What the task requires:
List each line in the records that contains the word "Open".

Extracted entries:
↓↓↓

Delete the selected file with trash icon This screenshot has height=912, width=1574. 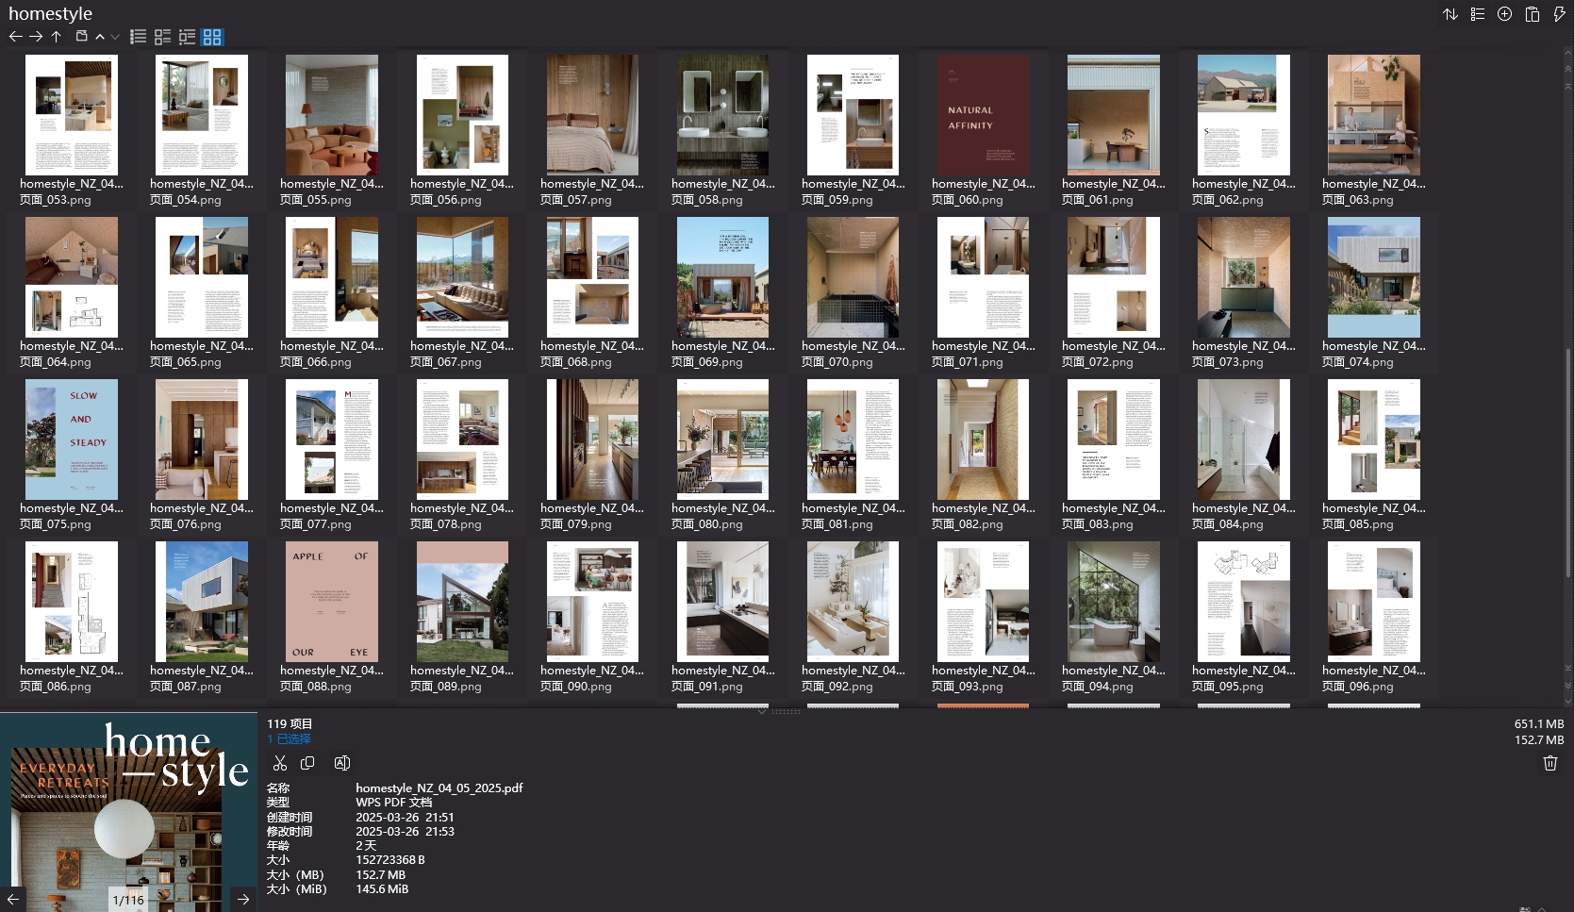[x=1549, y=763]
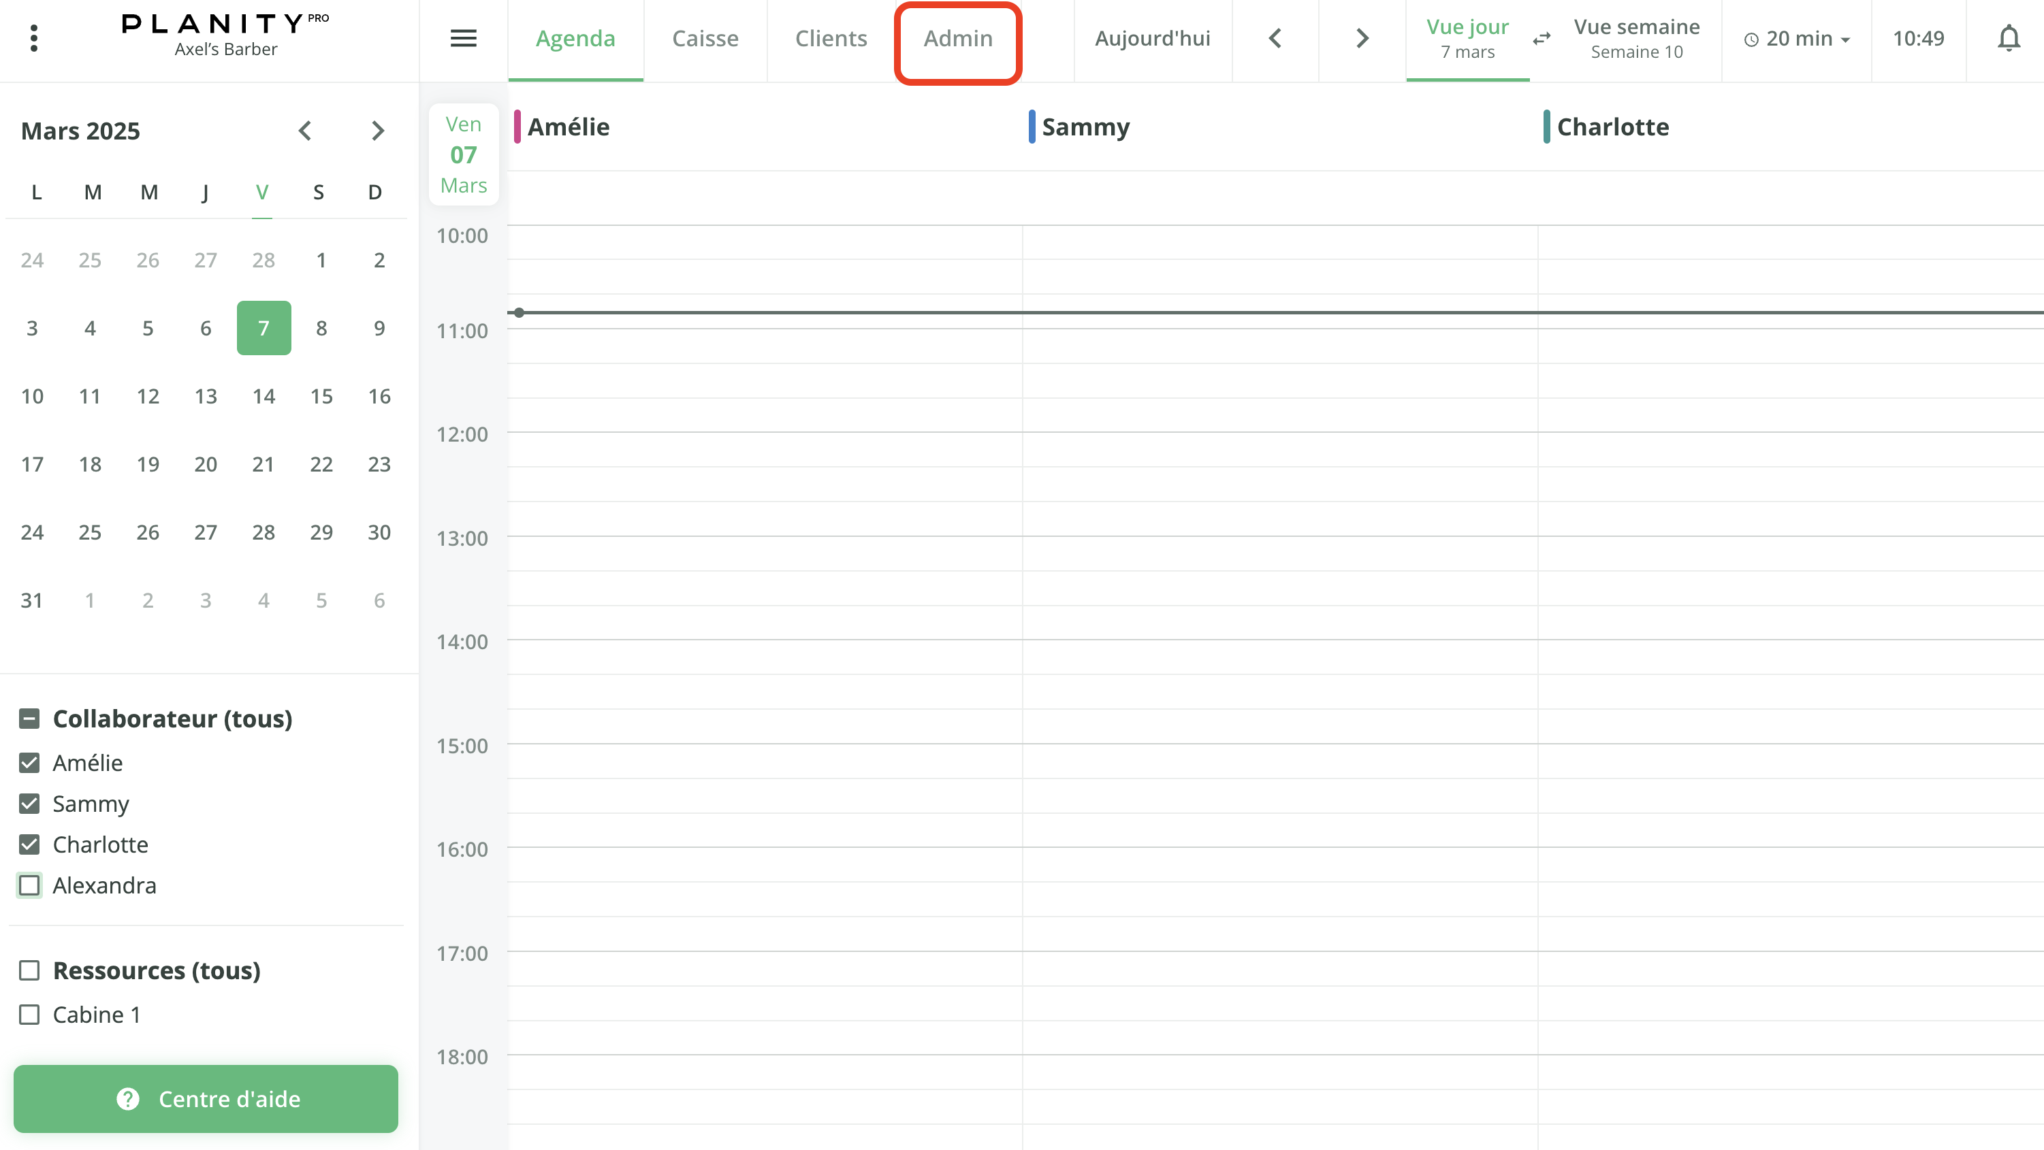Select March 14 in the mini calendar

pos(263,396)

↑↑↑
↓↓↓

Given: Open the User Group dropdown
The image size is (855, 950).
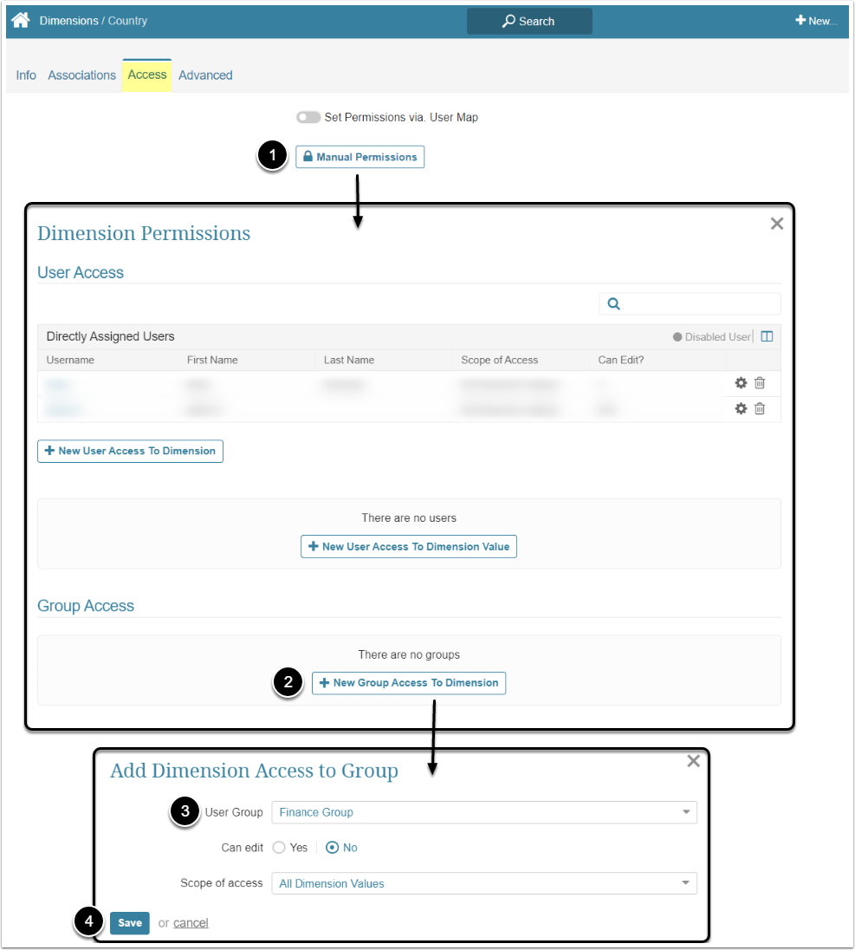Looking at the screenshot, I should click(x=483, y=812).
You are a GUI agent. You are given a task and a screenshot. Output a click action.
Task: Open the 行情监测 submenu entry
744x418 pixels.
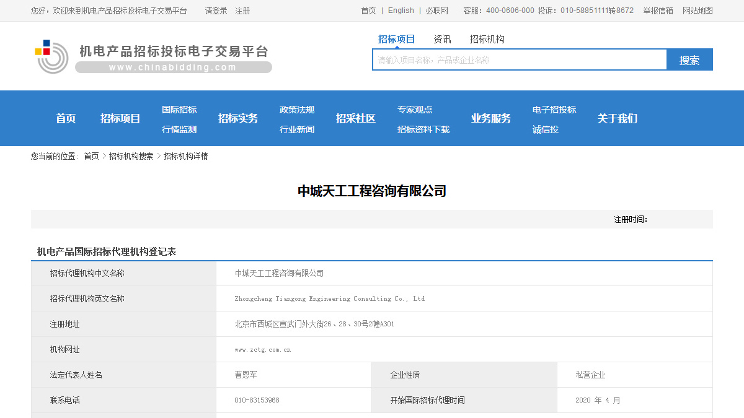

↑↑↑

Exercise solution:
Given: Open the User Group dropdown
Task: Open the 行情监测 submenu entry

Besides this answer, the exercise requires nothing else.